(Beginning of RECORDS SUPPLIED)

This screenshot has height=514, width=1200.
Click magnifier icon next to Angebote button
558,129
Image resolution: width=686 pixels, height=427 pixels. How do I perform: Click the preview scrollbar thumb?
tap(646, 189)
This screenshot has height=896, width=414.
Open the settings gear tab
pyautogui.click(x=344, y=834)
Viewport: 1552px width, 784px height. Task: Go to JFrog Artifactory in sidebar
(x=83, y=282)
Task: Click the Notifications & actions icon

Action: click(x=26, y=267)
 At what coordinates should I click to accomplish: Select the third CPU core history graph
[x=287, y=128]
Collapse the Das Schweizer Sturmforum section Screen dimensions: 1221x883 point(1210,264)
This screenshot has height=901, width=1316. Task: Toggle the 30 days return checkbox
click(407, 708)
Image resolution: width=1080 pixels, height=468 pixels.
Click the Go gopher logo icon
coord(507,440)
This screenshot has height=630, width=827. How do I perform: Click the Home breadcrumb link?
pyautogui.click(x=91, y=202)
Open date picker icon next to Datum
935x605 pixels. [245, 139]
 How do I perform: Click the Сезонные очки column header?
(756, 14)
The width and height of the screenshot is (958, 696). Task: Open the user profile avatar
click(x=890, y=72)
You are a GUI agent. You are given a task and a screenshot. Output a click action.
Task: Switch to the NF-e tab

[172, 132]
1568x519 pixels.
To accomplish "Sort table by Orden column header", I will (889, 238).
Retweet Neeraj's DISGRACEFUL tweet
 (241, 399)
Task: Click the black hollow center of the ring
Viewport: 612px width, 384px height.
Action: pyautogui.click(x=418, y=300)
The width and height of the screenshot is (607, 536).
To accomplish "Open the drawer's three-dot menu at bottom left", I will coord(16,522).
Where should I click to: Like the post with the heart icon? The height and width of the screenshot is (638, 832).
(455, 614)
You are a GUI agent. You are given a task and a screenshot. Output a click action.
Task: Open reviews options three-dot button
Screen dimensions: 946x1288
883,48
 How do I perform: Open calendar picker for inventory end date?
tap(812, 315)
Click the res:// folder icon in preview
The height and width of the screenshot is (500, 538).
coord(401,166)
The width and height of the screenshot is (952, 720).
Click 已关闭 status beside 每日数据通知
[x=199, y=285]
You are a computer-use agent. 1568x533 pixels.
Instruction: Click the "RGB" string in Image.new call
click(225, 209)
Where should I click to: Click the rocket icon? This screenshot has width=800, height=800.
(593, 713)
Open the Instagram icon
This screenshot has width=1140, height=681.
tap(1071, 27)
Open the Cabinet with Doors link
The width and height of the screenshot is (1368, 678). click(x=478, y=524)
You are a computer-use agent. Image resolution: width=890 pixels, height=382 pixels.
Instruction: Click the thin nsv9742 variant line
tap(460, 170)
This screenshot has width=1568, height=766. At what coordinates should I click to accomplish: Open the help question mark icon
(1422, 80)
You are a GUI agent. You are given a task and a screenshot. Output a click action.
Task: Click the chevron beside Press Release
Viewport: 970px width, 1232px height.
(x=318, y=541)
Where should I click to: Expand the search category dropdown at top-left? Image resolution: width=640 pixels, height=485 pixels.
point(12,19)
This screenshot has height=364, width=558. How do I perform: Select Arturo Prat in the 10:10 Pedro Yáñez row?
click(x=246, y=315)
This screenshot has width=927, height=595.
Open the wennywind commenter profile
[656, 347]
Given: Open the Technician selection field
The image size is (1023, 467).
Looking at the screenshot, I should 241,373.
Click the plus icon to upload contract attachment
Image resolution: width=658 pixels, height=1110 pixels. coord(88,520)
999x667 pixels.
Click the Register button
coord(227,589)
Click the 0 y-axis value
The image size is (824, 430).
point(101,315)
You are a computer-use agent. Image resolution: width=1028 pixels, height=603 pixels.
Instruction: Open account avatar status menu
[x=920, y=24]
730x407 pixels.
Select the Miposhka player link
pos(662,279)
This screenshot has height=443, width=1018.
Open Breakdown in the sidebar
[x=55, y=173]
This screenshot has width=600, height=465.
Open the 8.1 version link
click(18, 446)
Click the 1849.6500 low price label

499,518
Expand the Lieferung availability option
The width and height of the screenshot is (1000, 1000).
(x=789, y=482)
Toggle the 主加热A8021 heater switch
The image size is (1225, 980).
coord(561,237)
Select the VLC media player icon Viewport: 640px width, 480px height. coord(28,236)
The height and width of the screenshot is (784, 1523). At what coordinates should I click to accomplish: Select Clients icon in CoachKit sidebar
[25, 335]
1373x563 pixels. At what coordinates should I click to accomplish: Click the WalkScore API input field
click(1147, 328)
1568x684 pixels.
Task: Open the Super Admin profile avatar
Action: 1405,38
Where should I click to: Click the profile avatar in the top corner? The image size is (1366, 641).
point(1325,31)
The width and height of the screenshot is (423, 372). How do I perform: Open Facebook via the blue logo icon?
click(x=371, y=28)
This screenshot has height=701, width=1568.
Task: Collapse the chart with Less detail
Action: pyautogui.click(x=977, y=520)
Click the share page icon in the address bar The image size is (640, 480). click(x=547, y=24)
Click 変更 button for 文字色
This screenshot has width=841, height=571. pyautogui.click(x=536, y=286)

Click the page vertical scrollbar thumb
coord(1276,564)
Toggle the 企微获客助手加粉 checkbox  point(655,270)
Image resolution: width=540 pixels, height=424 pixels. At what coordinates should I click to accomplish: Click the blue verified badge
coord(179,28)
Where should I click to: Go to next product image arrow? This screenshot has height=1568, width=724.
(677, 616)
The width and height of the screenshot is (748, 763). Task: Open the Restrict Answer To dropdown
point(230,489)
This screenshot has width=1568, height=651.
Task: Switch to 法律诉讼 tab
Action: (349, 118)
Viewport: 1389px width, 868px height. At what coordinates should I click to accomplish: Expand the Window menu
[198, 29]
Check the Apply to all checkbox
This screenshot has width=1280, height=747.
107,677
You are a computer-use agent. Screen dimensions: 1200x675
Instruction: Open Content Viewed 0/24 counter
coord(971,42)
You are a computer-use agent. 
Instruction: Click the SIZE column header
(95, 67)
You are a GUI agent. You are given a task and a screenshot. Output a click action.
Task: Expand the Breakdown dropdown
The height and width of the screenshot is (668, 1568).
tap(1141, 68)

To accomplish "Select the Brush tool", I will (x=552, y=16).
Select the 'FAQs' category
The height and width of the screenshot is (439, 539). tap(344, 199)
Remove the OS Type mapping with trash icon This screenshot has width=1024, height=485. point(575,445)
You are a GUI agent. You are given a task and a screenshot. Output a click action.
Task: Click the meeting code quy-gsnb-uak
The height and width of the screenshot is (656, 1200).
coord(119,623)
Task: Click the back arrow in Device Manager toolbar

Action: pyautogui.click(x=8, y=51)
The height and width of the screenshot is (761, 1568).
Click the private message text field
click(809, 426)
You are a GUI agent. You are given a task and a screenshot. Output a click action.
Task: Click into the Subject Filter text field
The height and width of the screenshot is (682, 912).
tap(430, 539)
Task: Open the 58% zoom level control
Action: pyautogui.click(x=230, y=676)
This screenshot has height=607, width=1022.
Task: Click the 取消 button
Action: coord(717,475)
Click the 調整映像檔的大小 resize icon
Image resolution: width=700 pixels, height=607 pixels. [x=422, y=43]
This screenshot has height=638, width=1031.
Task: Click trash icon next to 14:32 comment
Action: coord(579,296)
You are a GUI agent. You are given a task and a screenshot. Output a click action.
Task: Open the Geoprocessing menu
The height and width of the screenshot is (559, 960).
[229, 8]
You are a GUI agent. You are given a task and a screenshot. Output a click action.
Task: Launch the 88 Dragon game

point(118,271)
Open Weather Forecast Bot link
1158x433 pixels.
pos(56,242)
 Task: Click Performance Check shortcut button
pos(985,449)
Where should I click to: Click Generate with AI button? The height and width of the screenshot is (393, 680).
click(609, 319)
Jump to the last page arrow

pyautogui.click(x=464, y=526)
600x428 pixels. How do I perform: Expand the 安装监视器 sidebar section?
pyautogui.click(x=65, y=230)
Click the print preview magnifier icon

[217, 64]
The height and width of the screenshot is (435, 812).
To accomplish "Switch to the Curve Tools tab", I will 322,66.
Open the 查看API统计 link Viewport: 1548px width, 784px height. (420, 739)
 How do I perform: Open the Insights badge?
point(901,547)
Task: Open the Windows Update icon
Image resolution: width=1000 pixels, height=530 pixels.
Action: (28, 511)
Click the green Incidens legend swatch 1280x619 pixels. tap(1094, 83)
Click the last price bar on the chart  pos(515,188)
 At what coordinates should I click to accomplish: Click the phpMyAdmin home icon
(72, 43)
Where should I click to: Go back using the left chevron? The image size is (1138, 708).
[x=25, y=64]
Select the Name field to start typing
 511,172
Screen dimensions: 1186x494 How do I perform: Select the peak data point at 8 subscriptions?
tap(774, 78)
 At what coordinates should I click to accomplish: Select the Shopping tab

(End of RECORDS SUPPLIED)

■ **ASSIGNMENT**: In the entries above, find each line with "three" and list it.

■ **TASK RESULT**:
To accomplish "Open the drawer's three-dot menu at bottom left", I will coord(16,522).
Task: Open reviews options three-dot button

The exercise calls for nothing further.